The New Triad would require deployment of many fewer warheads, according to the nuclear review, which was more than a year in the making. The US nuclear stockpile can be cut to 2,200 or fewer deployed warheads, said the NPR, as President Bush announced after his November meetings with Russian President Vladimir Putin.
Bush Administration officials firmly believe that such a reduction should not be irreversible, however. Thus, they reject the framework of traditional arms control treaties, negotiated and written so laboriously over the last 30 years, as pieces of paper that might inhibit US flexibility in years to come.
“Threat-Based” No More
The NPR bills these changes as a much-needed shift from “threat-based” to “capabilities-based” planning. In other words, the key question no longer will be, “What do we need in order to counter Soviet nuclear intimidation?” but “What do we need to handle any contingency likely to arise?”
At a press briefing to announce the new policy, J.D. Crouch II, assistant secretary of defense for international security policy, summed up the basic question this way: “What are the kinds of capabilities that we need to counter the potential adversaries or the capabilities of potential adversaries that are either extant today or that will emerge in the years to come?”
The full NPR is a classified assessment of existing and proposed US nuclear forces and strategy. The study was mandated by Congress in the 2001 defense authorization act. The last full-up nuclear review was conducted in 1993-94. Portions of that study were made public in September 1994.
In some ways, the new NPR completes the work begun in the Clinton-era study. The 1994 nuclear review was itself an initial attempt to revamp US forces to deal with a new, post-Soviet era. However, it was undertaken in an era of continued uncertainty about the direction that Russia and other former Soviet states might take regarding nuclear weapons.
The US problem in 1994 was finding the correct balance between the acts of “leading” and “hedging,” in the words of then-Secretary of Defense William J. Perry.
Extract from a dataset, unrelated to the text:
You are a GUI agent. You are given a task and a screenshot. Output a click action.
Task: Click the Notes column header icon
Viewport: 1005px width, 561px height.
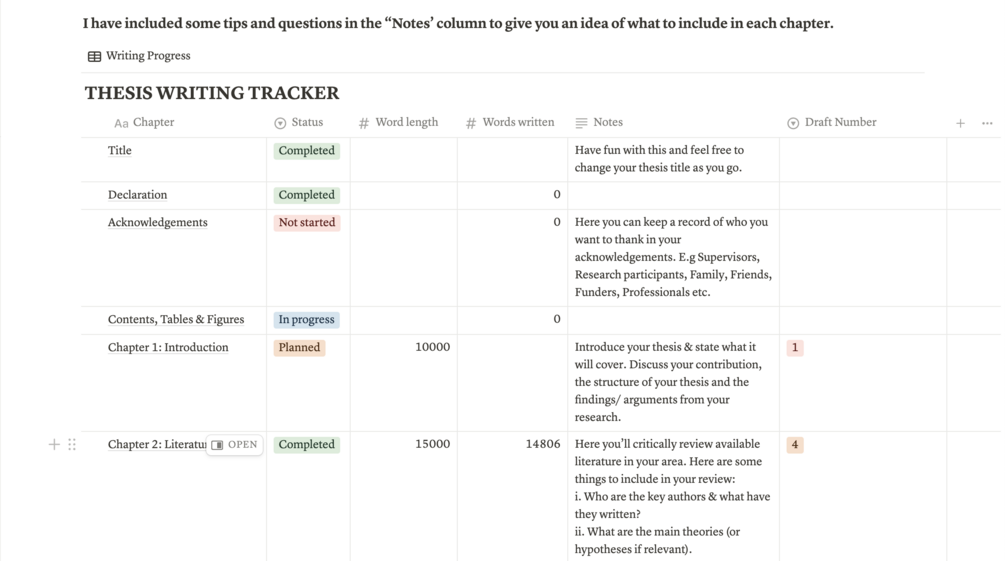(581, 123)
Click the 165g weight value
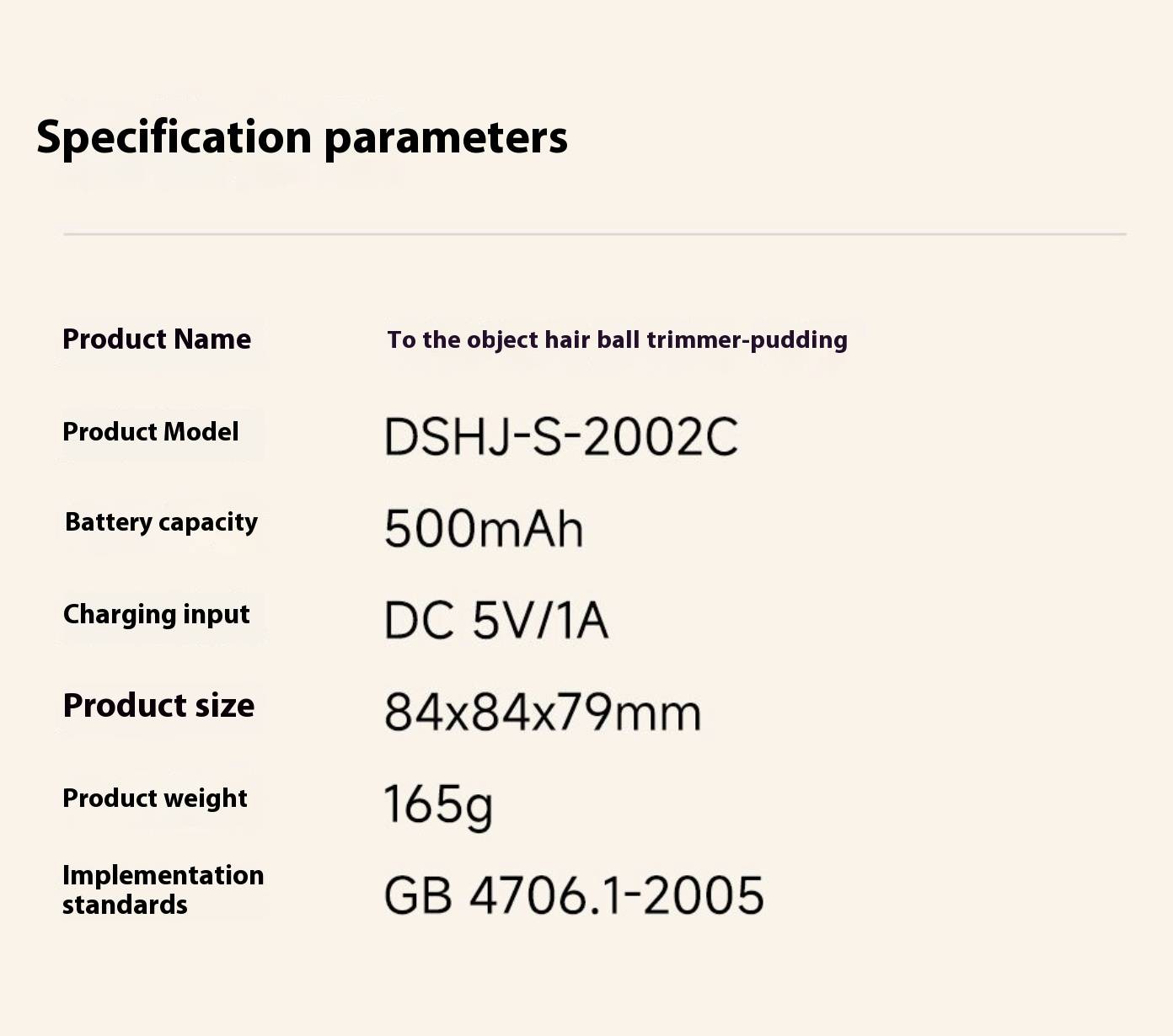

To what extent, asked the Pentagon chief, should the US cut its stockpile to demonstrate leadership in controlling and reducing nuclear weapons worldwide, while at the same time allowing sufficient margin for error to guard against any turn toward hostility in Moscow
“Already the Russians are reducing their warheads more slowly than us, and there’s a question about what might happen in the future,” warned Deputy Secretary of Defense John M. Deutch in a September 1994 press conference.
Thus, Clinton’s Pentagon leadership rejected radical cuts in the arsenal, such as an elimination of an entire leg of the US nuclear triad. Instead, defense officials outlined the need for a slightly downsized force structure that closely corresponded with the terms of existing and prospective strategic arms control treaties.
The START I pact, signed in 1991, committed both the US and the Soviet Union (later, Russia) to reduce their nuclear arsenals to 1,600 strategic delivery vehicles and 6,000 “accountable” warheads on each side.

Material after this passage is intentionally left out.